The data →
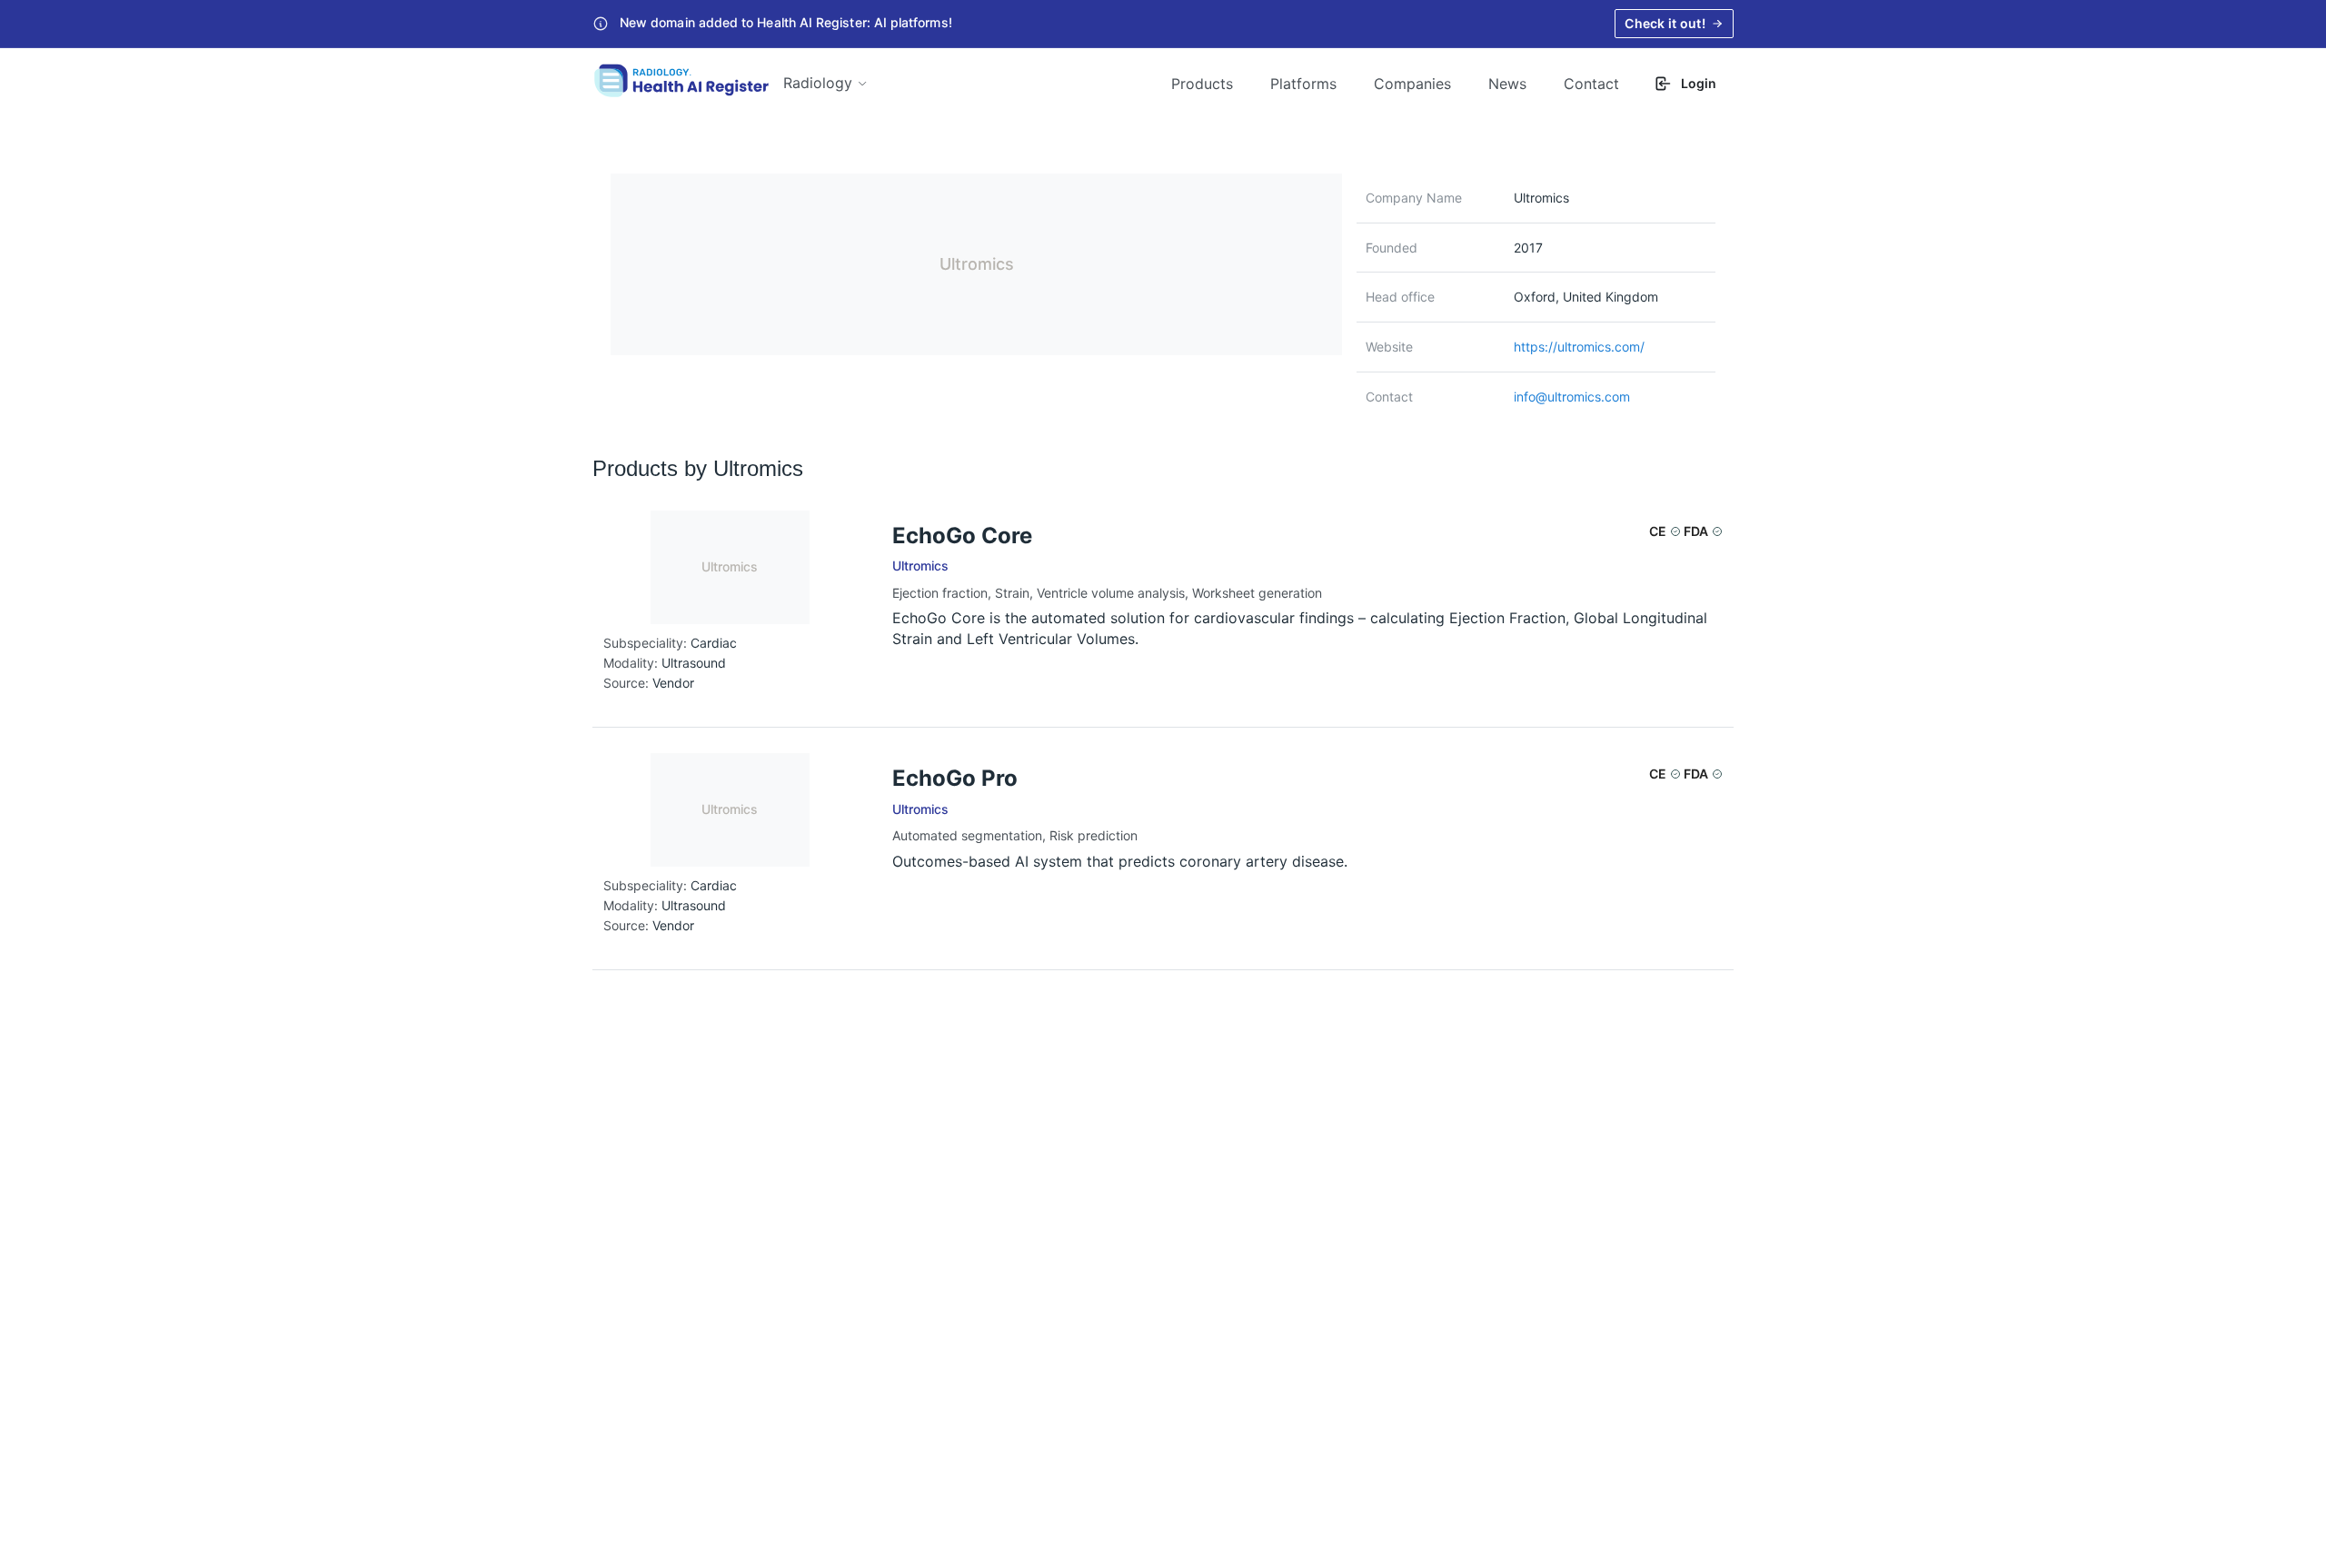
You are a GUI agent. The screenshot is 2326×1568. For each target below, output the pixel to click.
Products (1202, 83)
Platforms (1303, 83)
...
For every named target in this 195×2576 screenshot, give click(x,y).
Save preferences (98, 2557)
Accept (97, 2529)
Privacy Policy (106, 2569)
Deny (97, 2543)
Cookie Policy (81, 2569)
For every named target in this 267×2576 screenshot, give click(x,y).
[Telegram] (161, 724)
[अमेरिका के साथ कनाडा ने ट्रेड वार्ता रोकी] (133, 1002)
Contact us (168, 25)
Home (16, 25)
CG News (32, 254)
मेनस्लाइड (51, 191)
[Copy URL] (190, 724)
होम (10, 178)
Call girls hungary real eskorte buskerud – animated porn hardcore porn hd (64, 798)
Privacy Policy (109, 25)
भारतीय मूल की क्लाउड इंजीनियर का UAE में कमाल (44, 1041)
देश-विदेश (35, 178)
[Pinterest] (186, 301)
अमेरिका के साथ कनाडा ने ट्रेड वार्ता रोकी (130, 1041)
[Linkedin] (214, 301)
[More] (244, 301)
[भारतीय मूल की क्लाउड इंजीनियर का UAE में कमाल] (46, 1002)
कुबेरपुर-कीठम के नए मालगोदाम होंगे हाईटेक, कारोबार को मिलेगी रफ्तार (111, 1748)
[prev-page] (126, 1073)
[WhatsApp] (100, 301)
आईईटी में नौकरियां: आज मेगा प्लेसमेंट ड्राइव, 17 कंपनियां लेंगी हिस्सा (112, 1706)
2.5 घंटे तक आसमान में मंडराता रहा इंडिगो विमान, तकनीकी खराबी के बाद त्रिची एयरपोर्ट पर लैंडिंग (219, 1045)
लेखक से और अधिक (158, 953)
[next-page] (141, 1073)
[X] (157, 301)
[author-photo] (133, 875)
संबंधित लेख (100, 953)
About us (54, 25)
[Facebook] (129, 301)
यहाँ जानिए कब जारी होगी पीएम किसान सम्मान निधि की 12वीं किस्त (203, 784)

Task description →
Output the lines above exactly, but only those between the line holding "You are a GUI" and the line holding "Platforms (1303, 83)", inclusive.

Response to the exercise →
You are a GUI agent. The screenshot is 2326×1568. For each target below, output the pixel to click.
Products (1202, 83)
Platforms (1303, 83)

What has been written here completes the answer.